EXTRACTED TEXT:
So I've got a data file (semicolon separated) that has a lot of detail and incomplete rows (leading Access and SQL to choke). It's county level data set broken into segments, sub-segments, and sub-sub-segments (for a total of ~200 factors) for 40 years. In short, it's huge, and it's not going to fit into memory if I try to simply read it.
So my question is this, given that I want all the counties, but only a single year (and just the highest level of segment... leading to about 100,000 rows in the end), what would be the best way to go about getting this rollup into R?
Currently I'm trying to chop out irrelevant years with Python, getting around the filesize limit by reading and operating on one line at a time, but I'd prefer an R-only solution (CRAN packages OK). Is there a similar way to read in files a piece at a time in R?
Any ideas would be greatly appreciated.
Update:
Constraints
Needs to use my machine, so no EC2 instances
As R-only as possible. Speed and resources are not concerns in this case... provided my machine doesn't explode...
As you can see below, the data contains mixed types, which I need to operate on later
Data
The data is 3.5GB, with about 8.5 million rows and 17 columns
A couple thousand rows (~2k) are malformed, with only one column instead of 17
These are entirely unimportant and can be dropped
I only need ~100,000 rows out of this file (See below)
Data example:
County; State; Year; Quarter; Segment; Sub-Segment; Sub-Sub-Segment; GDP; ...
Ada County;NC;2009;4;FIRE;Financial;Banks;80.1; ...
Ada County;NC;2010;1;FIRE;Financial;Banks;82.5; ...
NC [Malformed row]
[8.5 Mill rows]
I want to chop out some columns and pick two out of 40 available years (2009-2010 from 1980-2020), so that the data can fit into R:
County; State; Year; Quarter; Segment; GDP; ...
Ada County;NC;2009;4;FIRE;80.1; ...
Ada County;NC;2010;1;FIRE;82.5; ...
[~200,000 rows]
Results:
After tinkering with all the suggestions made, I decided that readLines, suggested by JD and Marek, would work best. I gave Marek the check because he gave a sample implementation.
I've reproduced a slightly adapted version of Marek's implementation for my final answer here, using strsplit and cat to keep only columns I want.
It should also be noted this is MUCH less efficient than Python... as in, Python chomps through the 3.5GB file in 5 minutes while R takes about 60... but if all you have is R then this is the ticket.
## Open a connection separately to hold the cursor position
file.in <- file('bad_data.txt', 'rt')
file.out <- file('chopped_data.txt', 'wt')
line <- readLines(file.in, n=1)
line.split <- strsplit(line, ';')

EXERCISE TASKS:
a: Answer these about the post on reading a large semicolon-separated file into R, using its own statements:
(i) How large is the data file, and how many rows and columns does it have?
(ii) Which function did the poster decide would work best?
(iii) How long did Python take to get through the file, and how long did R take?
b: Pick up the post on reading a large semicolon-separated file into R after its last line of code and keep writing from that point.

SUPPLIED MATERIAL:
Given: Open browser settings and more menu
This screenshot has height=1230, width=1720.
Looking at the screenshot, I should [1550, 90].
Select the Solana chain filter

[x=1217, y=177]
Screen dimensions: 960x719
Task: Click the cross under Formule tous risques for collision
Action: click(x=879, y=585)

ANSWERS FOR THE EXERCISE:
a:
(i) The file is 3.5GB, with about 8.5 million rows and 17 columns.
(ii) readLines.
(iii) Python took 5 minutes, and R took about 60.

b:
# Stitching together only the columns we want
cat(line.split[[1]][1:5], line.split[[1]][8], sep = ';', file = file.out, fill = TRUE)
## Use a loop to read in the rest of the lines
line <- readLines(file.in, n=1)
while (length(line)) {
line.split <- strsplit(line, ';')
if (length(line.split[[1]]) > 1) {
if (line.split[[1]][3] == '2009') {
cat(line.split[[1]][1:5], line.split[[1]][8], sep = ';', file = file.out, fill = TRUE)
}
}
line<- readLines(file.in, n=1)
}
close(file.in)
close(file.out)
Failings by Approach:
sqldf
This is definitely what I'll use for this type of problem in the future if the data is well-formed. However, if it's not, then SQLite chokes.
MapReduce
To be honest, the docs intimidated me on this one a bit, so I didn't get around to trying it. It looked like it required the object to be in memory as well, which would defeat the point if that were the case.
bigmemory
This approach cleanly linked to the data, but it can only handle one type at a time. As a result, all my character vectors dropped when put into a big.table. If I need to design large data sets for the future though, I'd consider only using numbers just to keep this option alive.
scan
Scan seemed to have similar type issues as big memory, but with all the mechanics of readLines. In short, it just didn't fit the bill this time.

My try with readLines. This piece of a code creates csv with selected years.
file_in <- file("in.csv","r")
file_out <- file("out.csv","a")
x <- readLines(file_in, n=1)
writeLines(x, file_out) # copy headers
B <- 300000 # depends how large is one pack
while(length(x)) {
ind <- grep("^[^;]*;[^;]*; 20(09|10)", x)
if (length(ind)) writeLines(x[ind], file_out)
x <- readLines(file_in, n=B)
}
close(file_in)
close(file_out)

I'm not an expert at this, but you might consider trying MapReduce, which would basically mean taking a "divide and conquer" approach. R has several options for this, including:
mapReduce (pure R)
RHIPE (which uses Hadoop); see example 6.2.2 in the documentation for an example of subsetting files
Alternatively, R provides several packages to deal with large data that go outside memory (onto disk). You could probably load the whole dataset into a bigmemory object and do the reduction completely within R. See http://www.bigmemory.org/ for a set of tools to handle this.

Is there a similar way to read in files a piece at a time in R?
Yes. The readChar() function will read in a block of characters without assuming they are null-terminated. If you want to read data in a line at a time you can use readLines(). If you read a block or a line, do an operation, then write the data out, you can avoid the memory issue. Although if you feel like firing up a big memory instance on Amazon's EC2 you can get up to 64GB of RAM. That should hold your file plus plenty of room to manipulate the data.
If you need more speed, then Shane's recommendation to use Map Reduce is a very good one. However if you go the route of using a big memory instance on EC2 you should look at the multicore package for using all cores on a machine.
If you find yourself wanting to read many gigs of delimited data into R you should at least research the sqldf package which allows you to import directly into sqldf from R and then operate on the data from within R. I've found sqldf to be one of the fastest ways to import gigs of data into R, as mentioned in this previous question.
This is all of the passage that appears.